Good for you - it might be uncomfortable to read in some parts - but don’t be scared to feel and cry ... big, ugly, snotty, sobbing if it comes ... that’s part of the process - it doesn’t mean you are a victim - it just means you have compassion for children. But take it at your own pace to get through to the healing stuff. Cheers to you on your journey. X

CHARLonodn90 · 21/05/2020 21:24

@Gutterton, A thousand thanks. I'm not a stranger to audible sobbing behind closed doors. Out in the world I wear my armour and don't show any vulnerability (it hasn't gone in my favour in the past) but to express it here has been so uplifting. I do appreciate the comments. From everybody. X

OP posts:
Gettingo · 21/05/2020 21:28

Do the career! Those others are more holiday options. Apart from anything else, you can only get temporary visas for those places and anyway, international travel is going to be weird from now on.
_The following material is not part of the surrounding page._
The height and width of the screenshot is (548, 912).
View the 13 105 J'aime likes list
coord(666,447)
CHARLonodn90 · 21/05/2020 21:39

@gettingo funnily enough the career route is counselling. I've found tuition which costs thousands but I'd just love the idea of helping people suffering from mental instability. It can be so debilitating. I have first hand experience. And as part of the training one has to undergo a fair amount of personal therapy.

OP posts:
AbiBrown · 21/05/2020 21:49

Keep in mind that life throws curveballs so don't worry too much about entirely focusing on the far future. This pandemic for a start has crippled industries that friends had been working their arses off for years to integrate and now they're pondering a career change. It's very good you have a plan and ideas. I'd suggest looking into counselling courses (I have gone through training so happy for you to private message me). The first level is usually an introduction and those courses tend to be cheap and not particularly time-consuming.
Nothing stops you from either before or after that course going travelling (COVID permitting obviously!) especially alone, it's incredibly freeing and really boosts your confidence. I originally come from a country whose nationals struggle to get visas to travel. It's a privilege to be able to do it, so if you can, go for it... One thing will lead to another!
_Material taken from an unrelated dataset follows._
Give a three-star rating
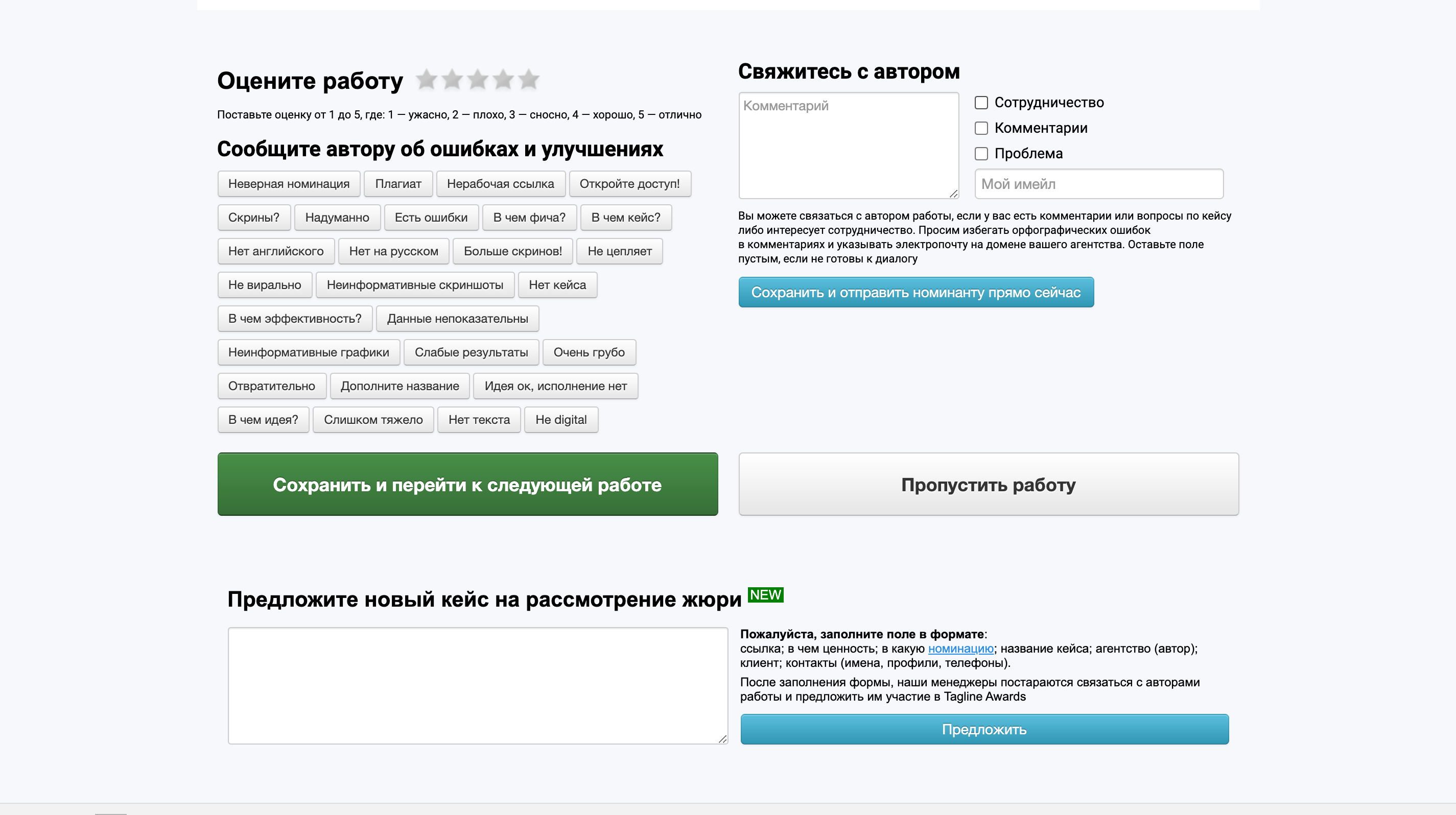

CHARLonodn90 · 21/05/2020 22:11

@AbiBrown A lot of food for thought there, thanks. Yeah, I know I need a 30 hour introductory course first of all and i've found one offered by Birkbeck Uni (in London) and classes are in the evening. I'm aiming to sign up for it whenever they're reopening the doors. I don't want to really think too much about the road thereafter as it's a long and expensive one (but doable if the will is there, and it is) and I guess I can think about travelling for a month or so in between....

OP posts:
Gutterton · 21/05/2020 22:19

Yes do the intro/cert in counselling skills course - you will love it. I did it last year with one girl who was an actress and another who was a yoga teacher ! You could have a “portfolio career” - do them all on different days of the week - you can counselling on line so can be based anywhere in the world.
YOU would have so much to give with your personal experience and would find it personally enriching and intellectually stimulating.

There are some free MH courses on this link if you want to try stuff out.

www.futurelearn.com/subjects/psychology-and-mental-health-courses

crystalize · 21/05/2020 22:22

Studying counselling sounds a great opportunity for you. Personal therapy and helping others! I agree with Gutterton about emotionally educating yourself. Some other reading material for you www.pete-walker.com. I have his book which has been amazing personal therapy dealing with childhood emotional neglect. Lots of free articles on the website. I used to read those self help books years ago but nothing ever touched me deeply than learning about my childhood emotional neglect and the crippling impact it has on us.